Aprovechando que este próximo jueves, día 8 de Octubre, se entrega el Premio Nobel de Literatura 2020 voy a compartir mis impresiones y reflexiones acerca de esta novela de Kazuo Ishiguo, el escritor británico galardonado por la Academia Sueca en 2017. “Un artista del mundo flotante” (1986) es la segunda obra publicada por Ishiguro, y tiene algunos puntos en común con su popular obra “Los restos del día” (1989).

Esta es la historia de Masuji Ono, un anciano pintor, que en las más de doscientas páginas de esta novela repasa algunos capítulos de su vida y reflexiona sobre su carrera artística. En esta novela que explora los temas del pasado y el recuerdo somos testigos de cómo se entremezclan esos instantes perfectos con las decisiones erróneas que definen una vida.

Si hay una cosa que hace a las mil maravillas Ishiguro es construir sus historias con narradores subjetivo, esa figura literaria que en este caso representa Ono, y es él quien nos cuenta la historia desde su punto de vista; pero siendo el autor totalmente consciente de los mensajes que quiere transmitirle al lector, algo que logra mediante las interacciones de nuestro narrador con el resto de protagonistas de la novela.

También hay que destacar la relación de Ono con sus dos hijas, Setsuko y Noriko, y especialmente la que se produce entre el anciano artista y su nieto Ichiro. Como ya he comentado anteriormente las interacciones familiares presentes en esta obra son muy reveladoras, y son responsables de mover la trama.
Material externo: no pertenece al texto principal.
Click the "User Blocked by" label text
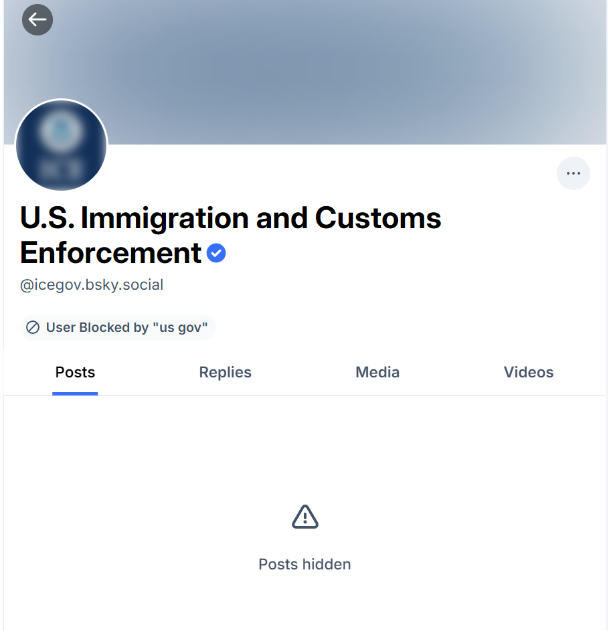coord(96,328)

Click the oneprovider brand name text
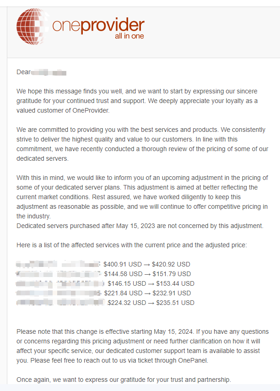point(98,25)
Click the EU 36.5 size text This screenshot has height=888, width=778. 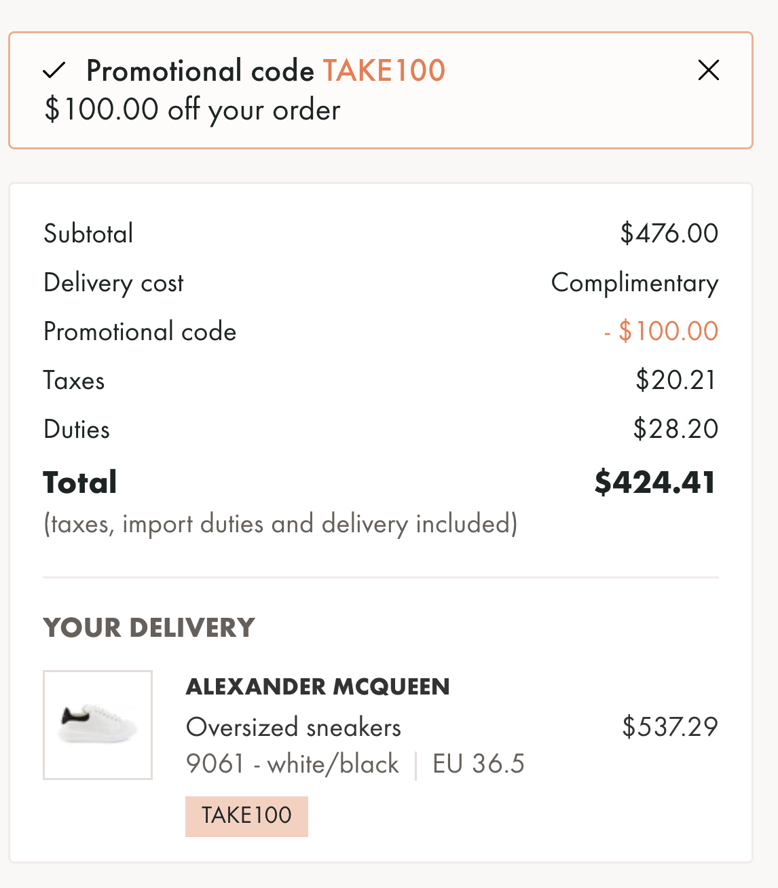[479, 764]
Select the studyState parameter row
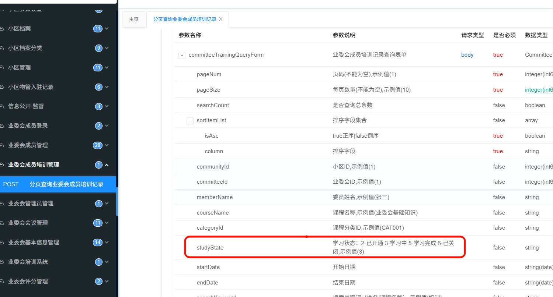Viewport: 553px width, 297px height. tap(210, 248)
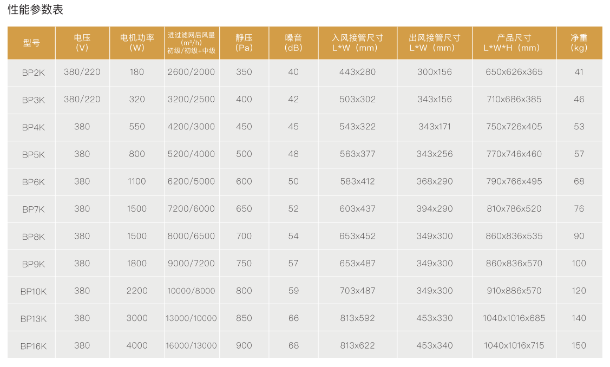610x367 pixels.
Task: Click the 343x256 outlet duct size cell
Action: pos(435,154)
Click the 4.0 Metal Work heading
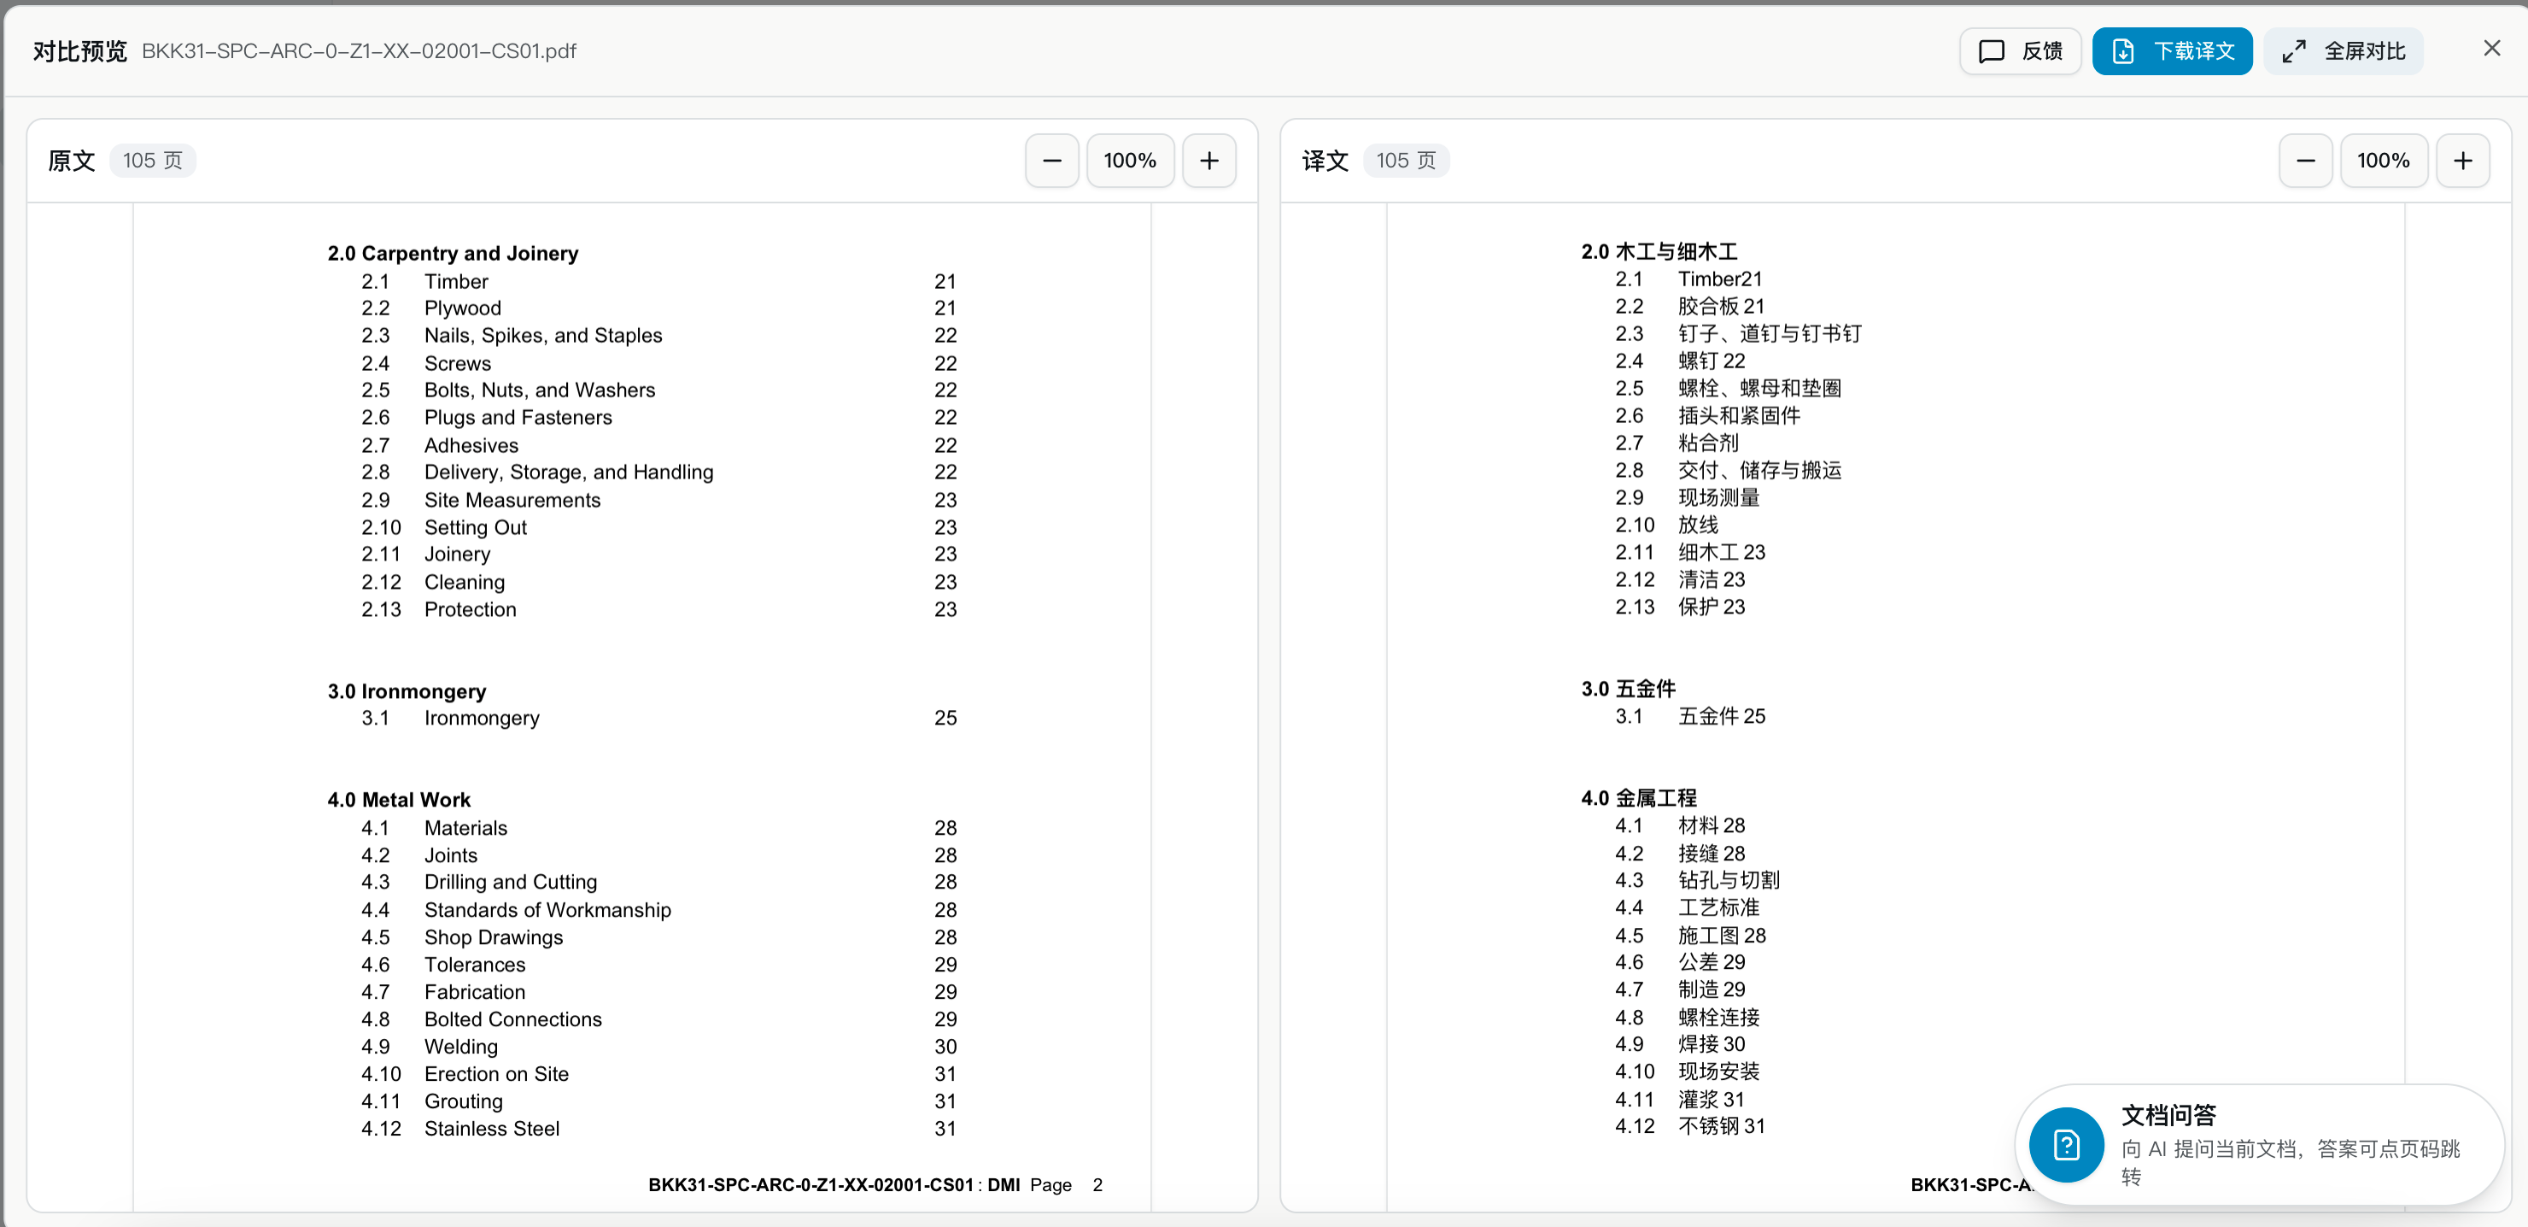2528x1227 pixels. [x=398, y=799]
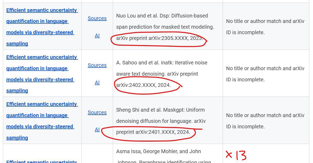This screenshot has height=163, width=313.
Task: Click the mismatch note in the Nuo Lou row
Action: (x=265, y=27)
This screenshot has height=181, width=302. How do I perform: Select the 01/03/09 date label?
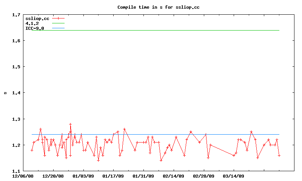click(83, 176)
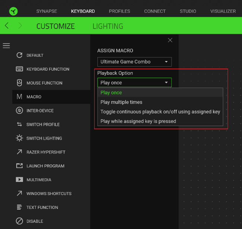Open the Studio tab
242x229 pixels.
coord(188,11)
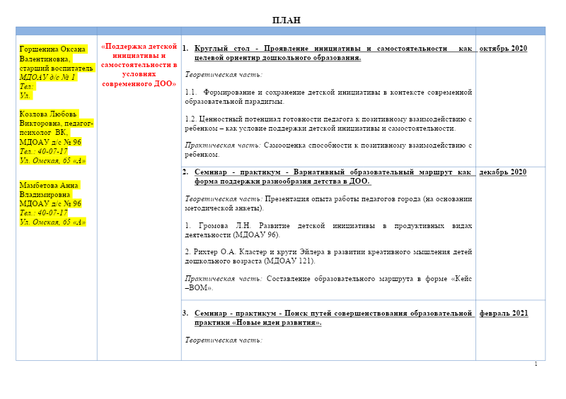Click the page number "1" at bottom right

(536, 364)
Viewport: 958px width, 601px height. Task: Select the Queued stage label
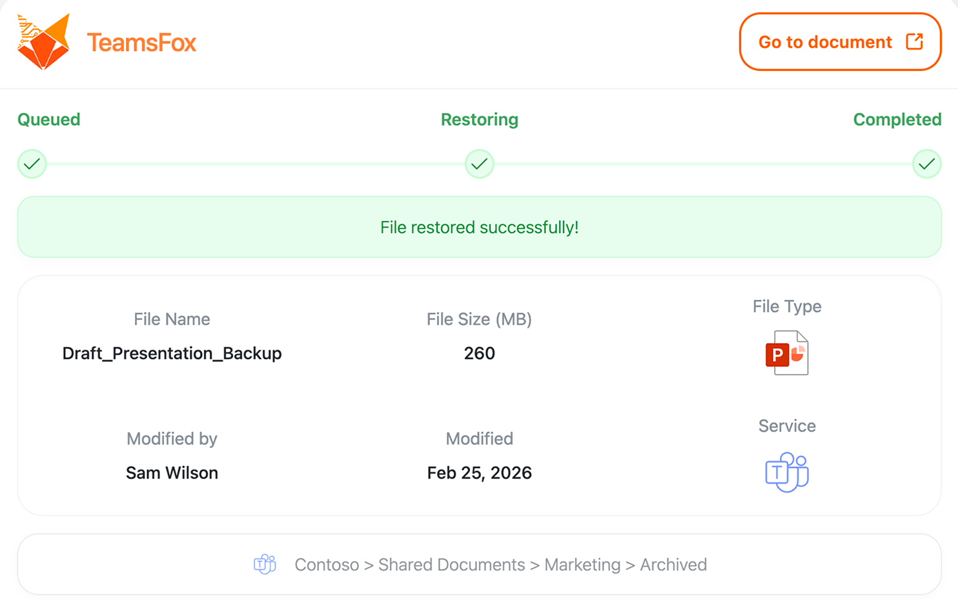coord(48,119)
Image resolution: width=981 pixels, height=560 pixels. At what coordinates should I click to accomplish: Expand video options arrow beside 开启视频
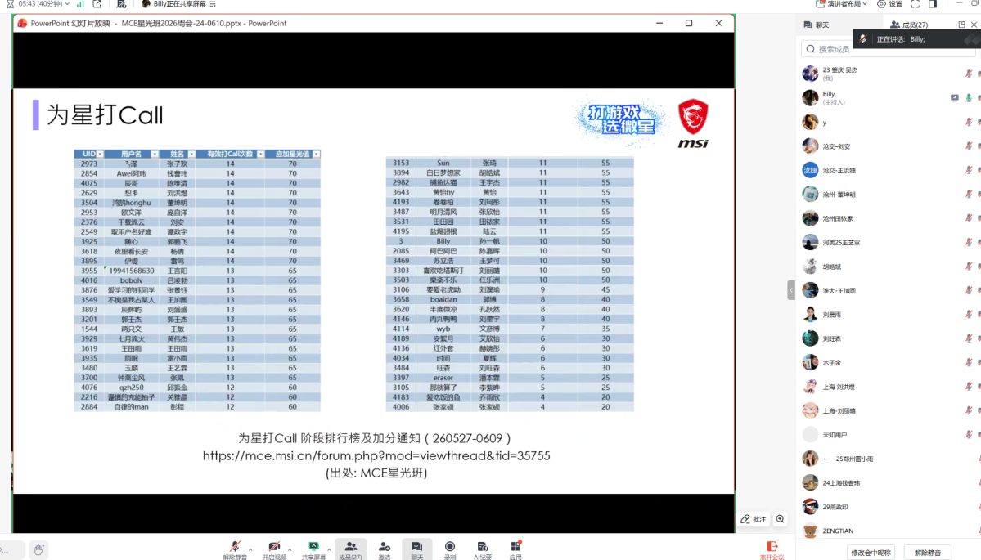[x=290, y=549]
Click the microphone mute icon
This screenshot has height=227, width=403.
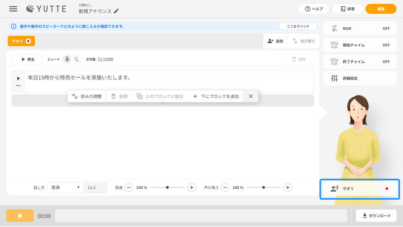[x=67, y=59]
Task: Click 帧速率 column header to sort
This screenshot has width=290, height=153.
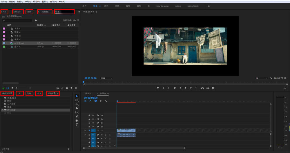Action: coord(40,25)
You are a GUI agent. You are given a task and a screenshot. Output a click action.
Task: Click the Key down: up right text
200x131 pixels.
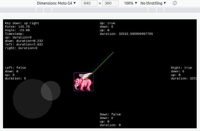pos(22,23)
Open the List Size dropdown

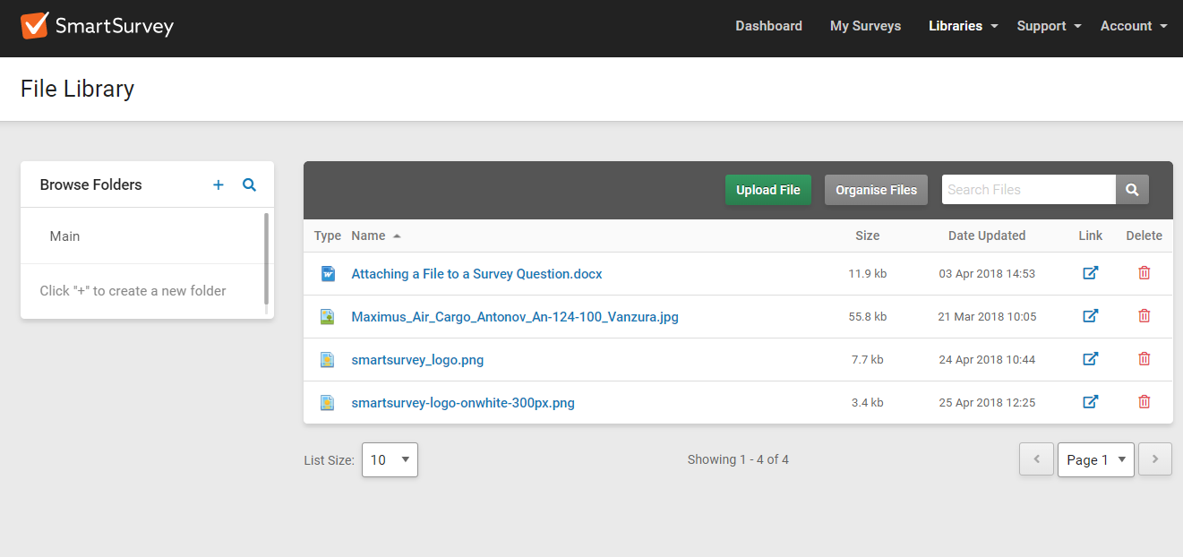[x=390, y=459]
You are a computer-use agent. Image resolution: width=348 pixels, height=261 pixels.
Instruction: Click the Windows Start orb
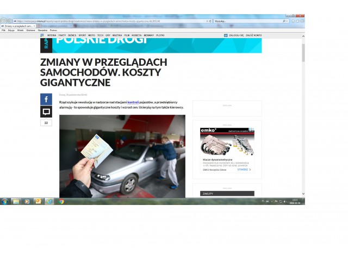(x=4, y=201)
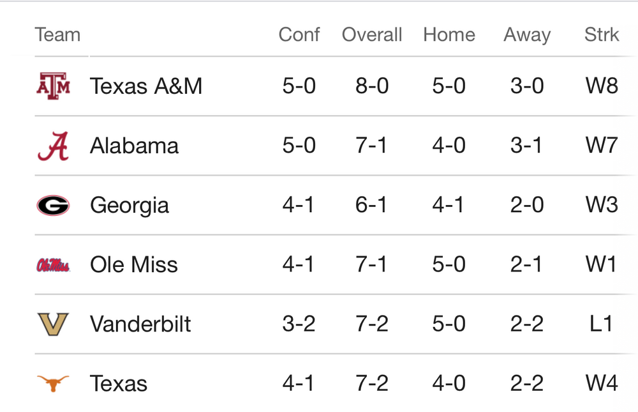Screen dimensions: 638x412
Task: Go to the Ole Miss team page
Action: (134, 264)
Tras haber leído varias obras de esta autor brtianico me es fácil reconocer que en su prosa hay temas que son realmente importantes, y suelen ser recurrentes, uno de ellos podría ser el paso del tiempo y la fragilidad de la memoria; pero en esta ocasión nos encontramos otros temas como por ejemplo: la identidad propia y lo que podría llamarse identidad nacional, nuevos valores para un nuevo mundo como consecuencia de la derrota nipona en la Segunda Guerra Mundial, además de la belleza y el arte.

Sin desvelar mucho de esta preciosa historia firmada por Ishiguro tengo que comentar que me ha gustado mucho esa contraposición acerca del viejo y nuevo Japón tras la guerra, dos formas de entender el mundo, y también dos maneras totalmente contrarias de reaccionar a una situación por parte de la sociedad japonesa, y algo que en esta novela ejemplifica a la perfección un elenco de personajes con los que nuestro protagonista se ha encontrado a lo largo de su vida.

Para concluir me gustaría mucho recomendar este libro, soy consciente de que tal vez “Un artista del mundo flotante” no sea la obra más conocida de Kazuo Ishiguro, pero de verdad que es una novela imprescindible de uno de los grandes autores de nuestra época. Personalmente me ha gustado mucho esta pequeña novela, en la que he encontrado algunas similitudes con “Los restos del día”, y espero poder seguir leyendo a este autor que tanto me gusta y del cual ya he leído un tercio de su obra publicada.